In this work, we present a hierarchical inter-class relationship model and train it using a newly proposed probability-based loss function, which we call soft-NLL. This loss function gives a probability weight according to the inter-class taxonomy graph distances. Our hierarchical model provides significantly better semantic generalization ability compared to a regular N-way classifier.
We further proposed an algorithm where given a probabilistic classification model it
can return the input corresponding super-group based on classes hierarchy without any further learning. We deploy it in two scenarios in which super-group retrieval can be useful. The first one, selective classification, deals with the problem of low-confidence classification, wherein a model is unable to make a successful exact classification. In this case, our algorithm returns a corresponding closest super-class prediction.
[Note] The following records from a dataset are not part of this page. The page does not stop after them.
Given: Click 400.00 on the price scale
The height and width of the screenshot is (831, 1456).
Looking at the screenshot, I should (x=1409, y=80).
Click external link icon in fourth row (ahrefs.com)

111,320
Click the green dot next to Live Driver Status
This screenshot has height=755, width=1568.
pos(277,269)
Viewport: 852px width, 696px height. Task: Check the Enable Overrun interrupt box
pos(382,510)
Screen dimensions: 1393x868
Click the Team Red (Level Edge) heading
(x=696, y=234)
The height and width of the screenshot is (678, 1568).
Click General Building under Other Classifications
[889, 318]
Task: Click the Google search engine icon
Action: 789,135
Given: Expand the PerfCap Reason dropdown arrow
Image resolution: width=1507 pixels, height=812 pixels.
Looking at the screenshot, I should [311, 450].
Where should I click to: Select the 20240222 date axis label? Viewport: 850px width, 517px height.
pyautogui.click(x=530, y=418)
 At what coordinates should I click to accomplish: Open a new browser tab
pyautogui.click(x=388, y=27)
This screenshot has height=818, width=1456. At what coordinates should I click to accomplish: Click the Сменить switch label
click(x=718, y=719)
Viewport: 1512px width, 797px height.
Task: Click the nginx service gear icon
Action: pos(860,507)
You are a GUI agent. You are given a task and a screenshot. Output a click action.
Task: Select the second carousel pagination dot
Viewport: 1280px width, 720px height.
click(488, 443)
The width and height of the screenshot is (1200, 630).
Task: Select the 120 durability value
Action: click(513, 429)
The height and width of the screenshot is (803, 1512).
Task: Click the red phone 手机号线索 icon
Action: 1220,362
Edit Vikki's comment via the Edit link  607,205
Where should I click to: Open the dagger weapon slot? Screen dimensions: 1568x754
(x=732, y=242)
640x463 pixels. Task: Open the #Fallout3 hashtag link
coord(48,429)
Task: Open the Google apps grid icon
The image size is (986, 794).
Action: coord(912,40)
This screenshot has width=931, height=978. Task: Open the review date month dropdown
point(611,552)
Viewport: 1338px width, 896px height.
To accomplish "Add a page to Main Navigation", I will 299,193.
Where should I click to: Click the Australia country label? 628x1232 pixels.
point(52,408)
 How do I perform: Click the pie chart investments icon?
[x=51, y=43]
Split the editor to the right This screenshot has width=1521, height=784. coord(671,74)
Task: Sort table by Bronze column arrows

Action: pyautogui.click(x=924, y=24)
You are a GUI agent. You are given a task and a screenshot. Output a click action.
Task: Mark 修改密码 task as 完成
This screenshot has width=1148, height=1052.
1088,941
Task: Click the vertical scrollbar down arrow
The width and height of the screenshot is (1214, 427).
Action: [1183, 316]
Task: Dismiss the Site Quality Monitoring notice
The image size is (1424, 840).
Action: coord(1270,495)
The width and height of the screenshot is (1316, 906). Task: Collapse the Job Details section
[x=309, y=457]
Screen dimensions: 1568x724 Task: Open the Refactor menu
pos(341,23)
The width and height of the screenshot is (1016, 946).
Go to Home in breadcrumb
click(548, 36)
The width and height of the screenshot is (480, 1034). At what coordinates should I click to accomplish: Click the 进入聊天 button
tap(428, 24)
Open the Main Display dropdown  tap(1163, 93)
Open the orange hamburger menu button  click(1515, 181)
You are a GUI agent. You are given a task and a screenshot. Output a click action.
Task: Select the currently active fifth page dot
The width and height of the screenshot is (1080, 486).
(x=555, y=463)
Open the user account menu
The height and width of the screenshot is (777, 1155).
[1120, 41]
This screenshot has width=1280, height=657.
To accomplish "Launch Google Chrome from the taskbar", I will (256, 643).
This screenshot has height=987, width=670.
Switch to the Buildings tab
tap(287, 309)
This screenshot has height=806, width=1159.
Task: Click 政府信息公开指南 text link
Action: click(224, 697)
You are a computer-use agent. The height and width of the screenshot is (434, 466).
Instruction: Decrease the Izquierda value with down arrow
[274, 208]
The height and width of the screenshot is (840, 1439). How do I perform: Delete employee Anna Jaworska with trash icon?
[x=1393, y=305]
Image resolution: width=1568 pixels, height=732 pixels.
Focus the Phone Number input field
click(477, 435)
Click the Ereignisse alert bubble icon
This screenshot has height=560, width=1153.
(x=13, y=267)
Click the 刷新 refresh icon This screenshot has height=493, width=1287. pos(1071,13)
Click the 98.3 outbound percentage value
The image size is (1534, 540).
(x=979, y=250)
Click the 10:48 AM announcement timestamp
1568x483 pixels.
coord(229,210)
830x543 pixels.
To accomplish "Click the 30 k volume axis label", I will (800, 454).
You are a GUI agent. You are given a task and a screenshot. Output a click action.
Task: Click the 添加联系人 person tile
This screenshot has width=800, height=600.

In the second scenario, the proposed algorithm is used for the zero-shot learning problem. In this case, given a novel input, the algorithm returns its hierarchically related group, rather than generating a true unseen group. Extensive experiments with the two scenarios show that our proposed hierarchical model yields more accurate and meaningful super-class predictions compared to a regular N-way classifier because of its significantly better semantic generalization ability.